2. Il peso dell'incertezza merita un premio al rischio. Sebbene lo scenario politico resti fluido, emergono segnali di una strategia americana sui dazi che parte in modo aggressivo per poi fare retromarcia verso compromessi più ragionevoli. I mercati influenzano queste dinamiche, in particolare con l’impennata del rendimento del Treasury USA a 10 anni. Ritengo tuttavia che l'incertezza politica continuerà a caratterizzare i mercati statunitensi, traducendosi in un maggiore premio al rischio azionario.
3. Le misure di stimolo fiscale stanno migrando verso altre economie. Se da un lato la spesa pubblica statunitense è messa a dura prova dall'aumento del debito e del deficit, dall'altro il piano della Germania per investire ben 1.000 miliardi di euro in difesa e infrastrutture ha rilanciato in modo decisivo il posizionamento dell’Europa dal punto di vista delle prospettive fondamentali. A mio parere si tratta di un punto di svolta sia per la Germania che per l’Unione europea nel suo complesso, finalmente più reattive rispetto alle sfide che si trovano ad affrontare in termini di crescita, regolamentazione e consumi.

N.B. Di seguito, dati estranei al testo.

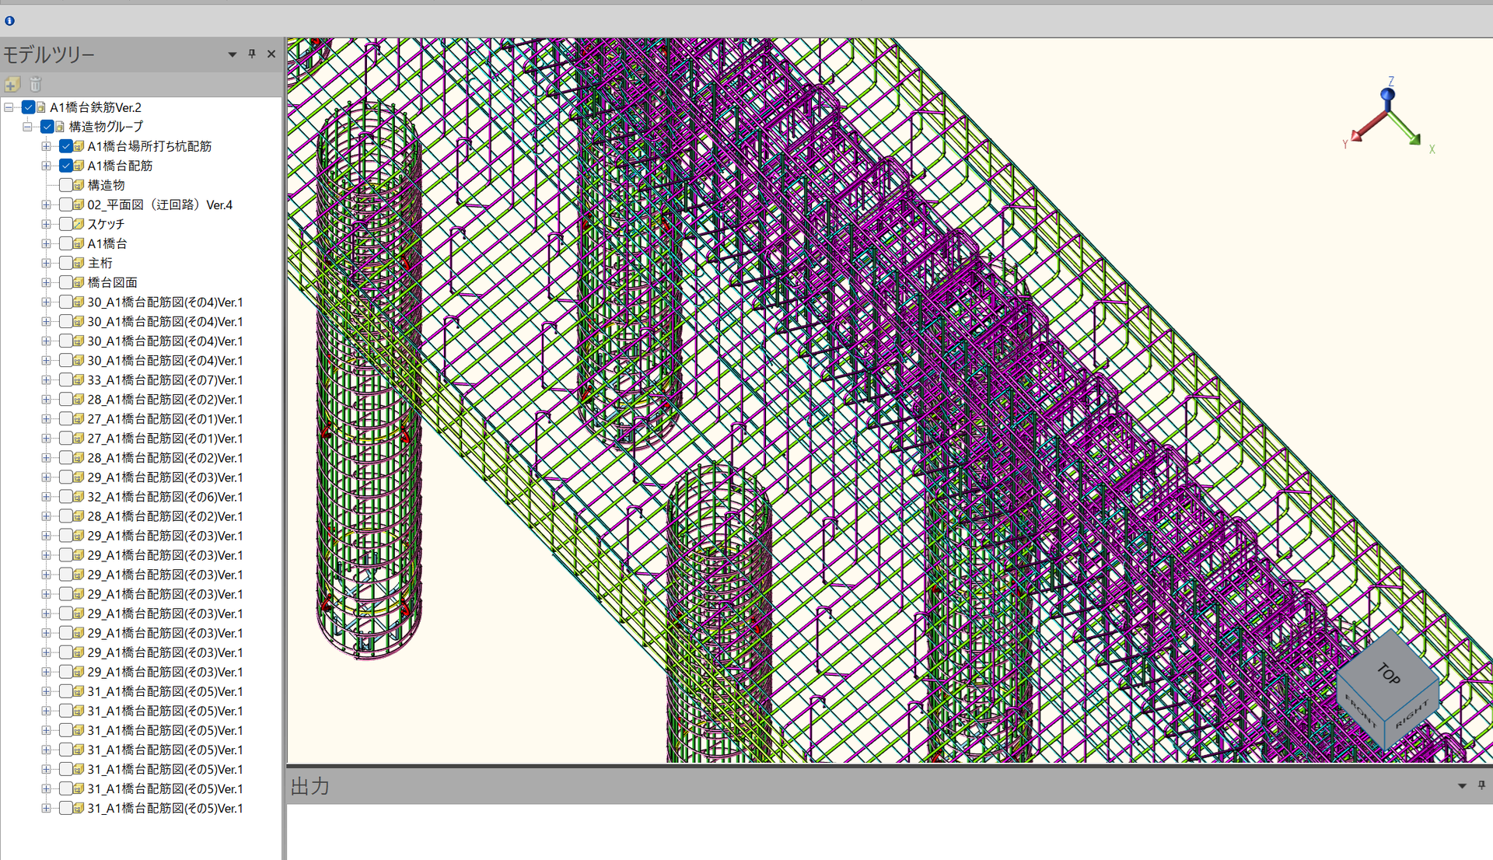
Task: Click the RIGHT face of the view cube
Action: (x=1412, y=714)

4. La forza del dollaro USA potrebbe essere messa in discussione. Negli ultimi anni, la forza del dollaro USA è stata un ostacolo rilevante per gli investitori azionari internazionali. Oggi la posizione dominante del dollaro USA tra le valute di riserva è minacciata da diversi fattori: deficit fiscale USA, rallentamento della crescita e dell'inflazione, e dinamiche dei flussi di capitale. Ritengo che potremmo assistere a un ulteriore indebolimento del dollaro, il che potrebbe aggiungere un altro livello di rendimento per gli investitori che guardano al di fuori degli Stati Uniti.
5. Le aspettative sul settore tech sono più contrastate. Al centro della rotazione verso le azioni internazionali vi è la convinzione che i titoli delle megacap statunitensi del settore tecnologico presentino oggi prospettive più difficili rispetto a un anno fa, a causa di preoccupazioni sui loro piani di investimento, la concorrenza crescente, le questioni regolamentari e la natura più ciclica di alcune delle loro linee di business. Tuttavia, con circa il 30% della capitalizzazione di mercato dell'S&P 500, queste società continuano a guidare i rendimenti dell'indice.2
In questa mia presentazione "a favore" delle azioni internazionali non ho ancora citato il tema delle valutazioni, in quanto, negli ultimi anni, questa argomentazione si è rivelata poco convincente, poiché a valutazioni "interessanti" non sono corrisposti rendimenti altrettanto "interessanti". Ciò detto, al 28 aprile 2025, i rapporti P/E forward a 12 mesi per le azioni europee e giapponesi erano rispettivamente pari a 14,1x e 13,4x, a fronte di un multiplo di 20,3x delle azioni USA.3 Credo che ad oggi vi siano abbastanza catalizzatori per una parziale convergenza delle valutazioni tra azioni USA e internazionali.
Implicazioni per gli investimenti
Puntare sulla diversificazione in azioni internazionali: ritengo che sia giunto il momento di prendere in considerazione la diversificazione dei portafogli troppo sbilanciati sulle azioni statunitensi. Le azioni USA si trovano ora ad affrontare diversi ostacoli rispetto a quelle internazionali, tra cui crescita/inflazione, fiscalità, valute, politiche economiche e megacap del settore tech, che potrebbero contribuire a ridurre il divario valutativo.
Le multinazionali statunitensi potrebbero non essere la via migliore per ottenere un'esposizione internazionale: sebbene le multinazionali statunitensi generino ricavi all’estero, in media oltre il 60% del fatturato proviene dagli USA, secondo MSCI.4 Temo inoltre che i marchi statunitensi possano incontrare ostacoli posti dai consumatori, dai governi o dagli investitori istituzionali non USA, sotto forma di ritorsioni o di semplici preferenze per le imprese non USA.
L'implementazione è cruciale: è fondamentale considerare l'esposizione agli USA negli indici di riferimento. Ad esempio, l'indice MSCI World, spesso utilizzato come benchmark per i fondi internazionali, presenta un’esposizione di circa il 70% agli USA.4 Le strategie attive orientate al benchmark potrebbero pertanto risultare sottopesate sugli Stati Uniti, ma avere comunque un'ampia esposizione al mercato americano. Scegliere una strategia con un benchmark puramente internazionale, come l'indice MSCI EAFE o l'indice MSCI World ex USA, potrebbe quindi risultare più efficace.